Random access iterators also support array notation via subscripting.

template<class I>
concept random_access_iterator =
bidirectional_iterator<I> &&
derived_from<*ITER_CONCEPT*(I), random_access_iterator_tag> &&
totally_ordered<I> &&
sized_sentinel_for<I, I> &&
requires(I i, const I j, const iter_difference_t<I> n) {
{ i += n } -> same_as<I&>;
{ j + n } -> same_as<I>;
{ n + j } -> same_as<I>;
{ i -= n } -> same_as<I&>;
{ j - n } -> same_as<I>;
{ j[n] } -> same_as<iter_reference_t<I>>;
};

Let a and b be valid iterators of type I
such that b is reachable from a
after n applications of ++a,
let D be iter_difference_t<I>,
and let n denote a value of type D.

I models random_access_iterator only if

- For any two positive values x and y of type D, if (a + D(x + y)) is valid, then (a + D(x + y)) is equal to ((a + x) + y).
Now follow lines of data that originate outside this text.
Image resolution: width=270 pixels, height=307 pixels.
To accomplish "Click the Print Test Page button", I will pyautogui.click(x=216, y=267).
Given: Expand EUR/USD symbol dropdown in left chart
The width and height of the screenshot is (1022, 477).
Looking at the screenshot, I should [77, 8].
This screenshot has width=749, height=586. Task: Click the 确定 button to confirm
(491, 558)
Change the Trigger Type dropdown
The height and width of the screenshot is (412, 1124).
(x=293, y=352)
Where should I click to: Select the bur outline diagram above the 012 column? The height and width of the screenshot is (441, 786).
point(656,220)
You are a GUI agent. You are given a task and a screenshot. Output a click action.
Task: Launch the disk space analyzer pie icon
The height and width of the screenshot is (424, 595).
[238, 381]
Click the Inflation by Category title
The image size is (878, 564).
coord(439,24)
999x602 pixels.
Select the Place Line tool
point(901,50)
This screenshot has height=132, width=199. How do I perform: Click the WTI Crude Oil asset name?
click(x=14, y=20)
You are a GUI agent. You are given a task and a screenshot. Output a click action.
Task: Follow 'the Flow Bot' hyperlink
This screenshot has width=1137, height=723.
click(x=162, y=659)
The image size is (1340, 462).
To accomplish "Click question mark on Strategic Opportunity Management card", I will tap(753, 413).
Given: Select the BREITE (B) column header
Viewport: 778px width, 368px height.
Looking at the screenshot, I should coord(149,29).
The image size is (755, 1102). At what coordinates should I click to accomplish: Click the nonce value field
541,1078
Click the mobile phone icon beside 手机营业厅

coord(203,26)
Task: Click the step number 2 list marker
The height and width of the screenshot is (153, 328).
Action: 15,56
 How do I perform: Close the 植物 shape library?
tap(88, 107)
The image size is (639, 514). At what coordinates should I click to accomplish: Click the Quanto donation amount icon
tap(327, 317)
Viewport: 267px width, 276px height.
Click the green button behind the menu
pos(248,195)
The contiguous_iterator concept provides a guarantee that
the denoted elements are stored contiguously in memory.

template<class I>
concept contiguous_iterator =
random_access_iterator<I> &&
derived_from<*ITER_CONCEPT*(I), contiguous_iterator_tag> &&
is_lvalue_reference_v<iter_reference_t<I>> &&
same_as<iter_value_t<I>, remove_cvref_t<iter_reference_t<I>>> &&
requires(const I& i) {
{ to_address(i) } -> same_as<add_pointer_t<iter_reference_t<I>>>;
};

Let a and b be dereferenceable iterators and
c be a non-dereferenceable iterator of type I
such that b is reachable from a and
c is reachable from b,
and let D be iter_difference_t<I>.

The type I models contiguous_iterator only if

- to_address(a) == addressof(*a),
- to_address(b) == to_address(a) + D(b - a),
- to_address(c) == to_address(a) + D(c - a),
- ranges::iter_move(a) has the same type, value category, and effects as std::move(*a), and
- if ranges::iter_swap(a, b) is well-formed, it has effects equivalent to ranges::swap(*a, *b).